昼休み、晴海は木陰のベンチでサンドイッチを食べながら着信を確認した。
(凪?)
直樹からのメールだった。
見るか、やめるか…。
晴海はメールを開いた。
駅ナカのコーヒーショップでカフェラテを飲みながら店の外を行き交う人々を眺めていた。

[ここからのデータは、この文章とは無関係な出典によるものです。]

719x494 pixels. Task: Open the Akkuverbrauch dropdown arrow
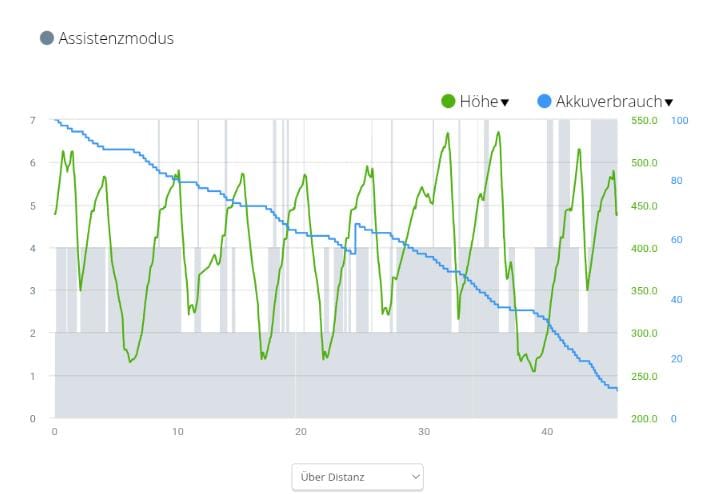click(x=668, y=102)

足早に家路を急ぐ人、友人と肩を叩きあう人、そして腕を組み見つめ合いながら通りすぎる人…。
(僕にはもう愛される資格がない)
(そもそも兄弟だから愛されるなんて…)
(…愛されるなんて、あり得ない…)
ちゅうぅぅ、甘い液体を吸いあげる。
口のなかで含み、喉を落ちていく甘い汁の味を確かめた。
「待たせた」
橋本直樹が立っていた。
晴海は黙ったまま立ち上がった。
ちゅっちゅっと、リップ音をさせながら直樹は白い肌を吸った。ベッドの上で、晴海は直樹に背を向けてその足の間に身体を置いている。耳朶を食み肩甲骨の形を辿りながらその手は晴海の胸の先端に触れる。
「んんっ」
「胸…感じるね…」
焦らすように優しく、円を描くように撫でる。
「はぁ…あ…」
ぎゅっと先を摘ままれ体をびくつかせる。
身体を密着させたまま俯せにベッドに倒され、腰から太腿を掌で撫でられる。
「どうして欲しい?」
「優しく……優しくして…」
「うん」
直樹はローションを手にし、晴海の後穴に指を入れる。
つぷっ
あっと上げる声にはカフェラテのような甘さが混ざり、晴海は焔暗い官能の闇に身体が溶けていく気がした。